• **练习任务**
1 – 阅读关于企业性质的短文。第一句提到，有的企业自己完成“各项工作”。请列出这些工作。
2 – 接着关于企业性质的短文最后一句往下续写。

• **阅读文本**
▽

真实的经济世界,有的企业自己完成原料采购制备、产品生产与销售、设备研发制造等各项工作;有的企业则只进行核心产品生产,原料采购制备、设备研发制造等均由其他上下游企业完成。市场供给是如此充分多样,契约式产购协同如此便捷,历经二百多年变迁后,为什么17世纪时盛行的包买商契约化产购经营模式衰飒、大多数生产活动集中在工厂中进行,为什么企业这种经济组织会成为最主要的市场主体。
在经济学界,这类问题被概括为“企业的性质”问题,美国芝加哥大学教授罗纳德·哈里·科斯(Ronald H. Coase)对这一问题作了讨论。科斯1937年发表的《企业的性质(The Nature of the Firm)》一文提出,企业经营中将产生企业内部和企业外部提供价格、讨价还价、订立和执行合同等“交易费用”,当市场交易成本高于企业内部交易费用时企业就产生了,市场交易成本低于企业内部协调管理成本是企业扩张的边界。此后,不少学者进一步从产品生产过程中合同不完全、详细的产品和劳务采购谈判成本高企等多个角度,对科斯的论述进行阐发,形成了卷帙颇繁的所谓“企业理论”,科斯也于1991年获得“诺贝尔经济学奖”。

△

• **材料**
▽

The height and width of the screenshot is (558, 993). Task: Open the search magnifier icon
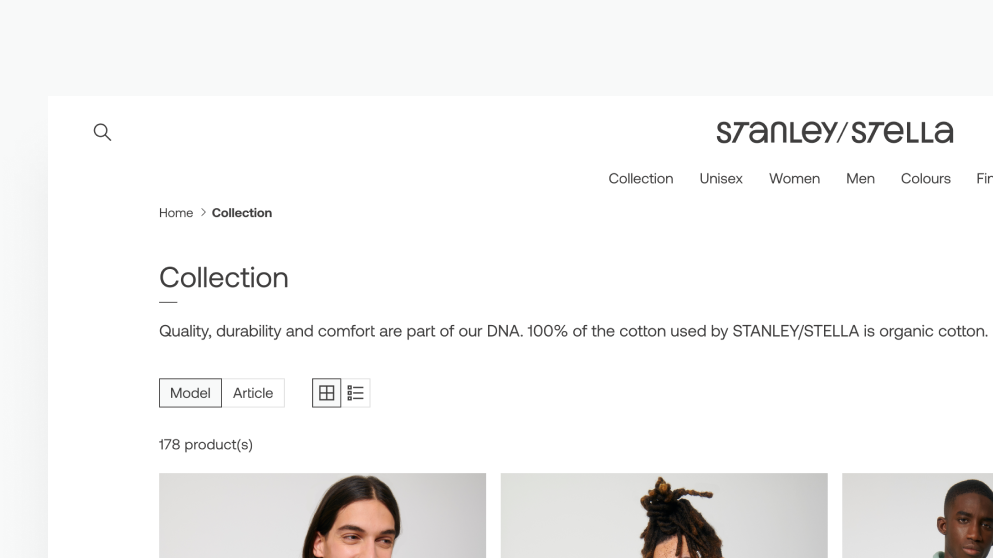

△

• **参考答案**
1 – 原料采购制备、产品生产与销售、设备研发制造

2 –
历经数百年变迁后,企业这种经济组织之所以成为最主要的市场主体,是因为其拥有远超个体生产者及包买商契约化产购经营模式的独特优势。这些优势包括科斯指出的,企业内科层管理及内部命令代替市场采购合同后降低了“交易费用”;也包括继科斯之后美国经济学家奥利弗·哈特(Oliver Hart)等提出的,企业内部管理可以弥补市场“合同不完全”弊端,有利于解决复杂的企业生产组织问题的优势。除此而外,按照萨缪尔森的说法,企业这类“专业化的组织”至少还包括以下优势。
“批量生产的经济性”。各类生产要素不会自发地聚集并有效配置,企业能够有效组织专业化生产、配备专业生产设施并进行生产、销售、研发协同。让专业化的人员从事其所擅长的工作,更有利于发挥不同生产者的知识、技能特长,具有显著的分工优势,因而更具有“批量生产的经济性”。
显著的融资优势。19世纪以前,企业资金“往往由富裕的、喜欢冒险的个人提供,这种富有传奇色彩的工业巨头时代已经一去不复返了”。各国经济制度的演变日益为企业多渠道融资创造了条件,现代企业可以通过银行借贷、企业上市、发行债券等多种方式筹措资金。股东以出资额为限承担企业经营责任,也可防止企业经营风险无限扩散。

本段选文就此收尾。